I hated this movie. Every rotten boring condescending second of it. I hated the stupid Ewoks, and I hated that this, like so many other movies, went out of its way to show that short = stupid or childlike. I hated the lack of anything interesting happening, and the way they’d put something bright or shiny on every ten minutes to keep any passing toddlers’ attention. I hated the garbage child actors, and how they didn’t even show the parents til the last ten minutes. I hated that they didn’t subtitle the Ewoks, so there’s great swathes which is like watching a (really bad) foreign language movie.
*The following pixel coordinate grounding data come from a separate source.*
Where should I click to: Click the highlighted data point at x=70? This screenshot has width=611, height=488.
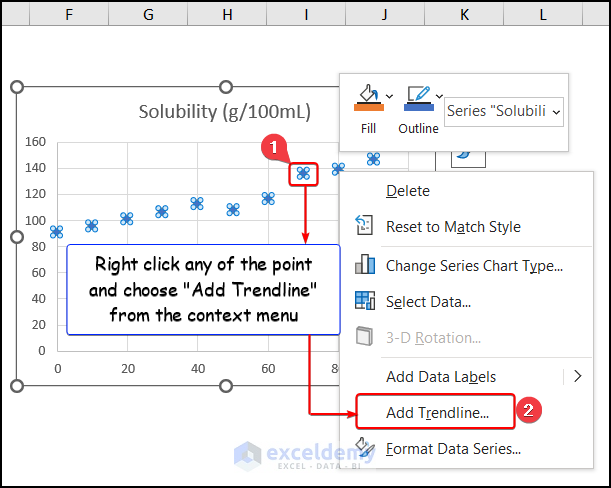(x=303, y=174)
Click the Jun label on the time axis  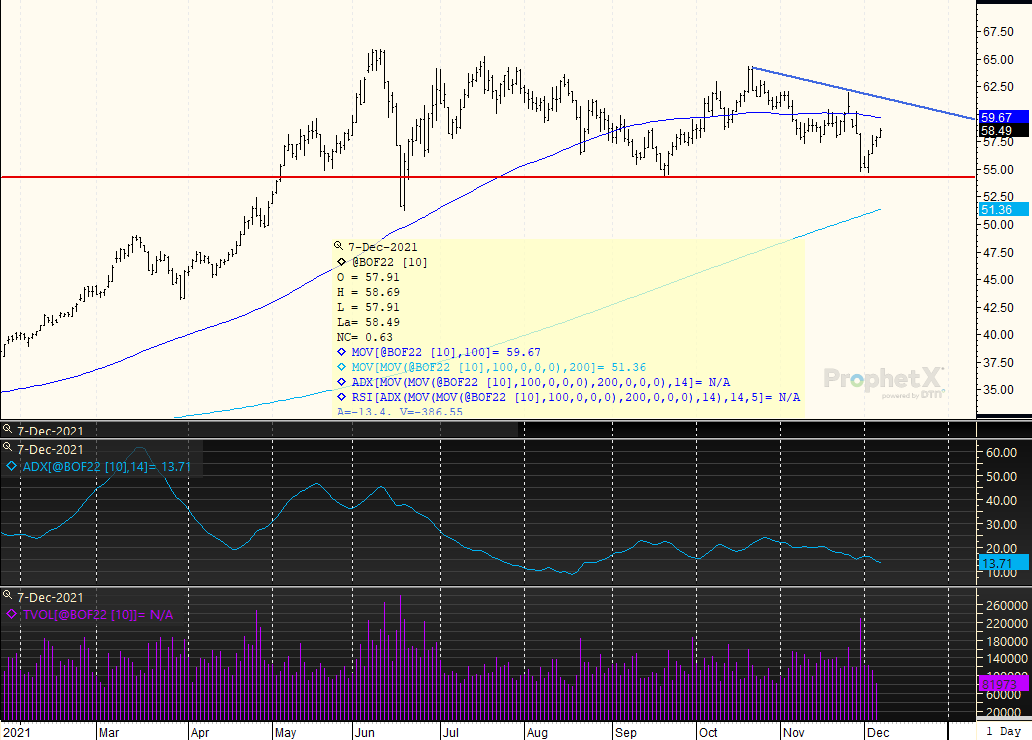(x=364, y=732)
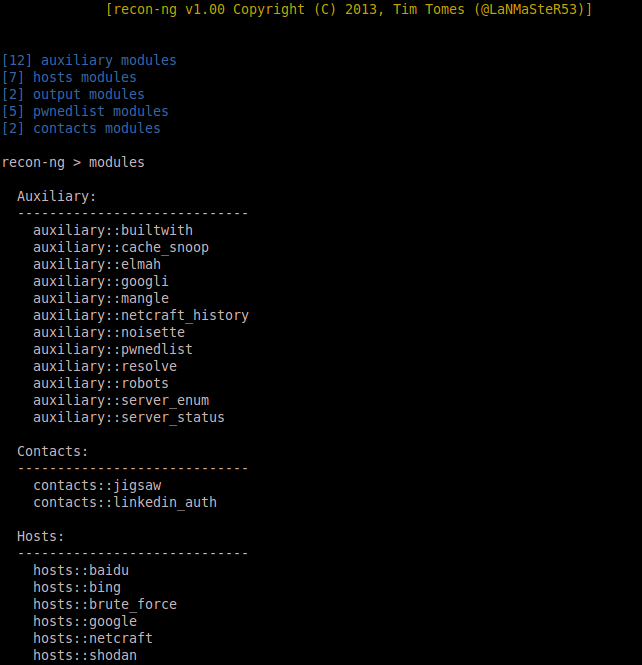
Task: Click the auxiliary::builtwith module line
Action: tap(113, 230)
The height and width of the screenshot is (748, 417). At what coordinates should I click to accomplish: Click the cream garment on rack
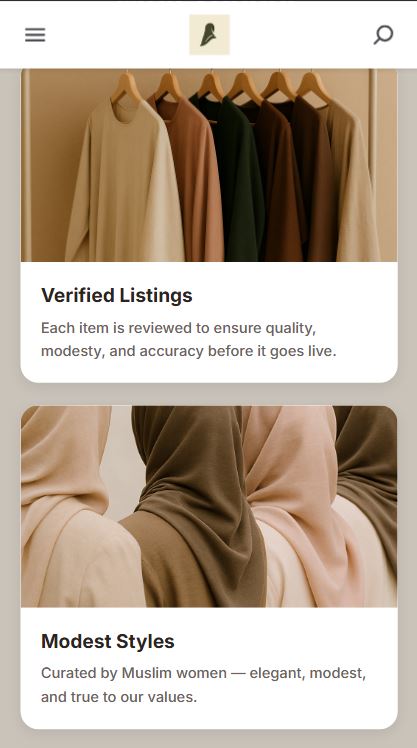click(x=124, y=181)
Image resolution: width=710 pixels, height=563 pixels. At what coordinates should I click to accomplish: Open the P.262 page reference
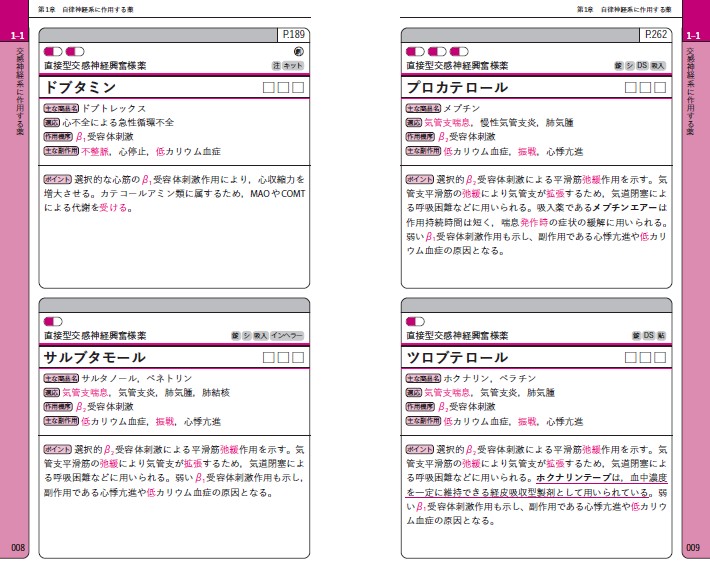coord(655,34)
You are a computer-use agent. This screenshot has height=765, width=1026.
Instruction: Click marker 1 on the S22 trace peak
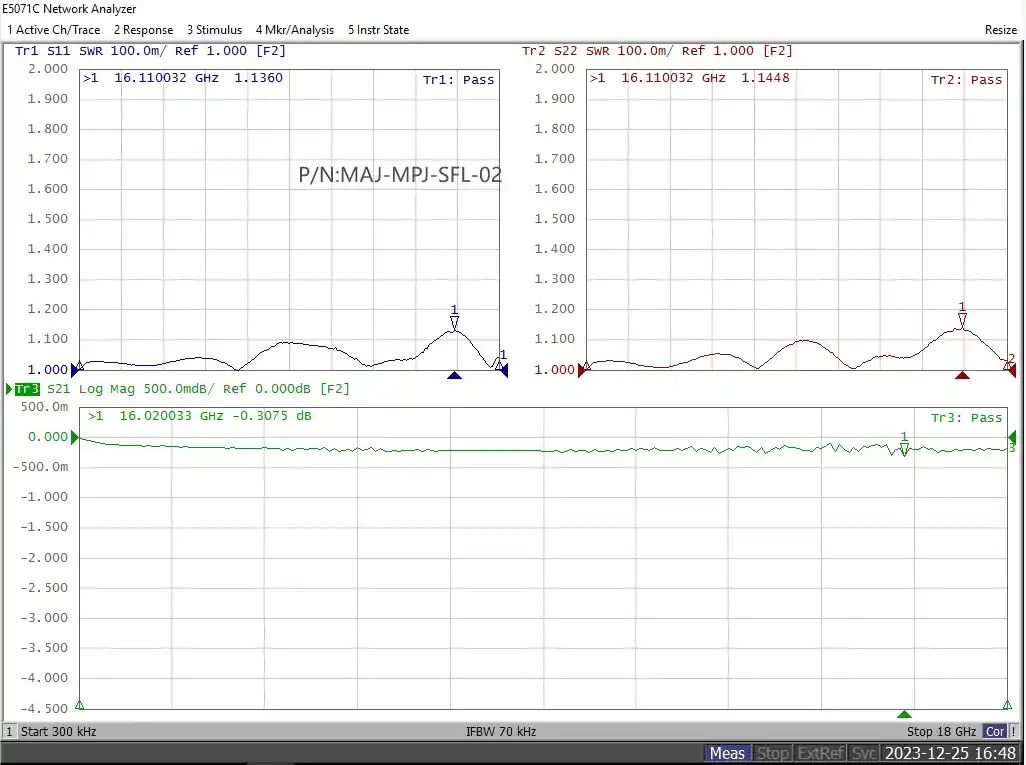(x=962, y=319)

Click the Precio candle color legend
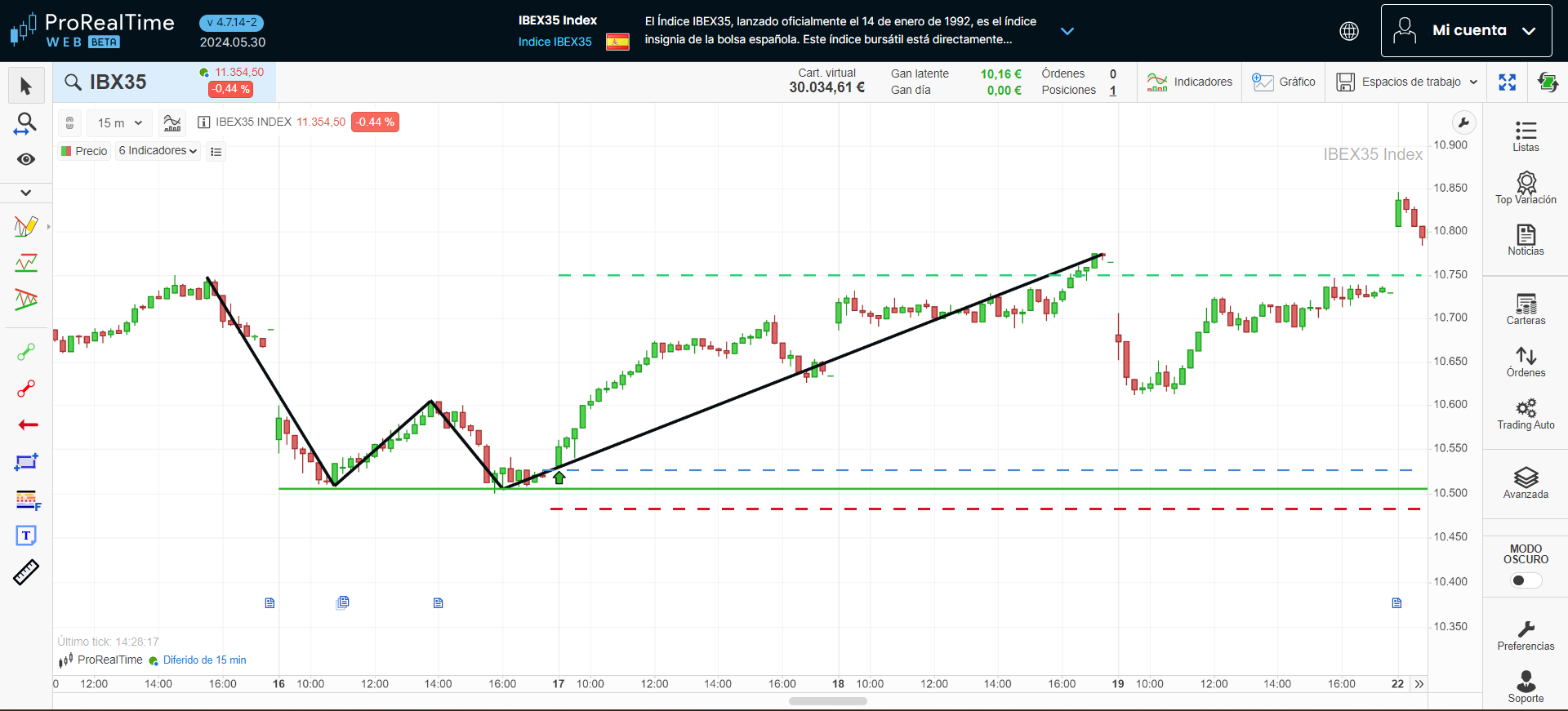(x=84, y=151)
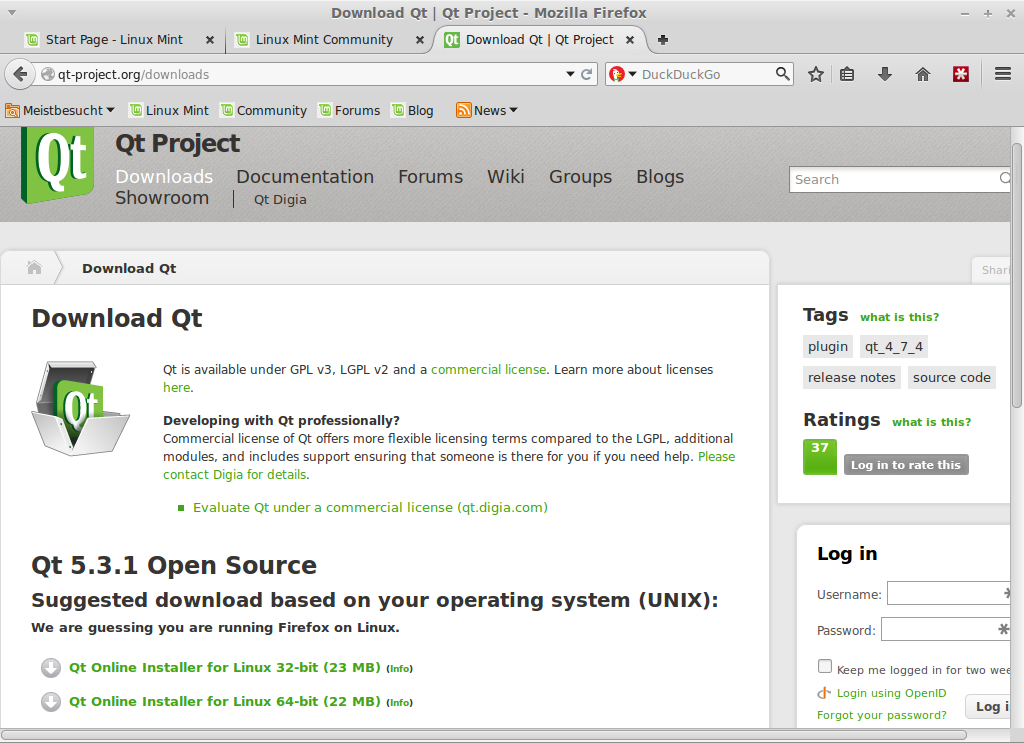1024x743 pixels.
Task: Click the Username input field
Action: click(x=950, y=594)
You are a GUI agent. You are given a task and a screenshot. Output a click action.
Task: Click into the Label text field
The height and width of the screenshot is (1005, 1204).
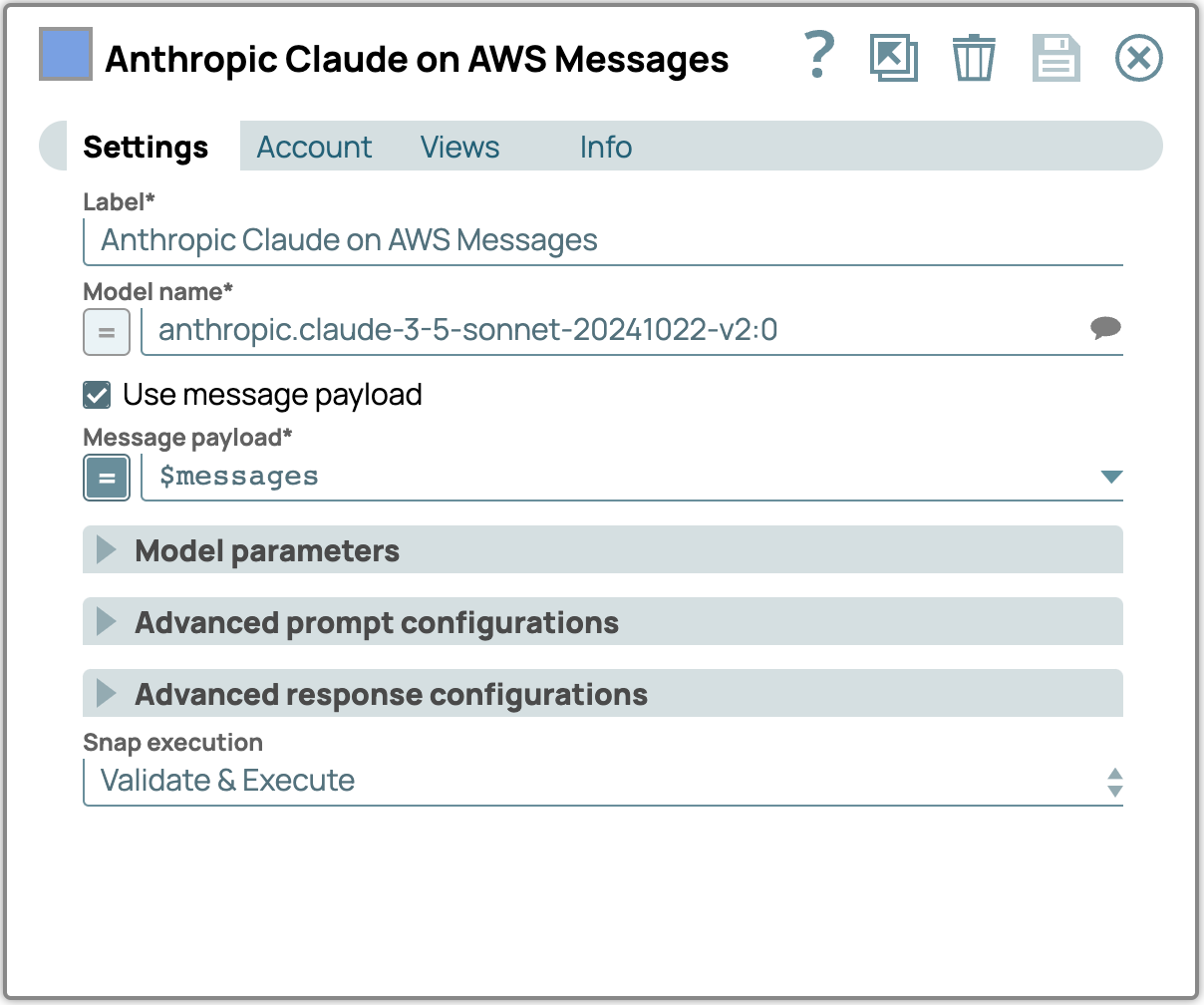pos(602,240)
Most of all, I hated the lack of effort put in by anyone involved. From the crappy Ewok outfits to the non-plot, every frame of this movie just feels cynical, “kids will watch anything”, a product made by joyless bastards for an audience they had nothing but contempt for. If you needed any pre- Phantom Menace indication that every good decision George Lucas made was pure luck, this is it.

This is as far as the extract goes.